A novel room-temperature CQD fluorescent nanosensor for the first derivatization-free spectrofluorimetric determination of dalfampridine: application to biological fluids and content uniformity testing

Abstract

This study presents a novel approach for producing luminescent carbon quantum dots (CQDs) at room temperature (RT) utilizing hydroquinone and monosodium glutamate (MSG) as precursors through a simple reaction with no energy consumption. The produced RT-CQDs have a tiny diameter of 3.6 nm and a high quantum yield of 38.05%. Many spectroscopic and microscopic techniques, including HRTEM, zeta potential, EDX, FT-IR, UV/Visible, and fluorescence spectroscopy were utilized to characterize the produced RT-CQDs. After excitation at 290 nm, the RT-CQDs showed a high emission at 327 nm.
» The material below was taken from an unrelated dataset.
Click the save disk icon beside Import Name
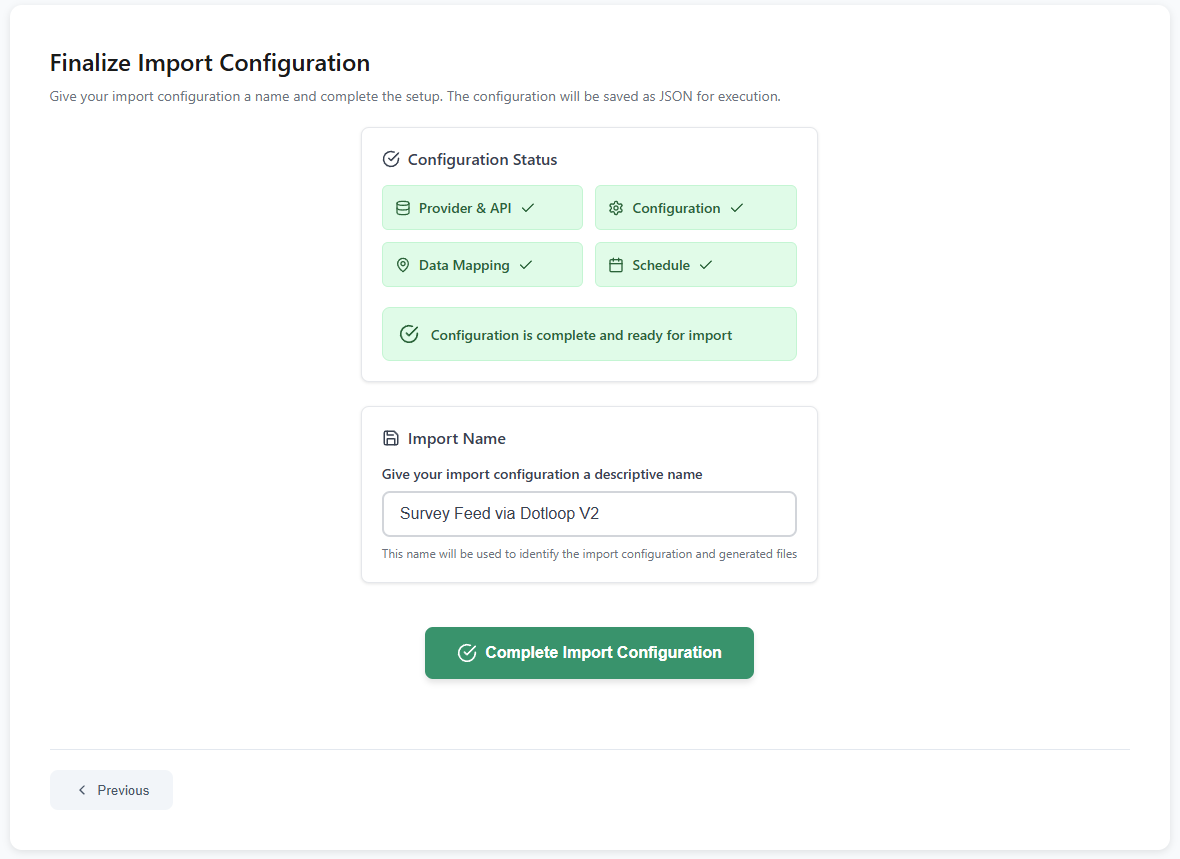This screenshot has width=1180, height=859. pyautogui.click(x=391, y=438)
The produced RT-CQDs' fluorescence signal was quantitatively decreased by dalfampridine (DFP), enabling their use as a sensitive fluorescent nanosensor to measure DFP in different matrices without the need for any pre-derivatization steps or a large volume of organic solvents, for the first time. The developed method showed a correlation coefficient of 0.9998, wide linearity range of 0.02–14.0 µg mL⁻¹, and a detection limit of 0.005 µg mL⁻¹, indicating the method's exceptional sensitivity. The proposed method was effectively used to determine DFP in tablets and human plasma samples, with low% RSD and high% recoveries. Moreover, the DFP tablets' content uniformity testing was carried out in compliance with USP criteria. Furthermore, the newly published greenness, blueness, and violetness assessment tools proved the low environmental effect, excellent practicality, good analytical performance, and novelty of the proposed DFP sensing approach. The developed method was fully validated according to ICH guidelines. The production of CQDs with superior qualities at room temperature under mild conditions opens the door for further developments in CQD room temperature synthesis and provides an effective substitute for conventional synthesis methods.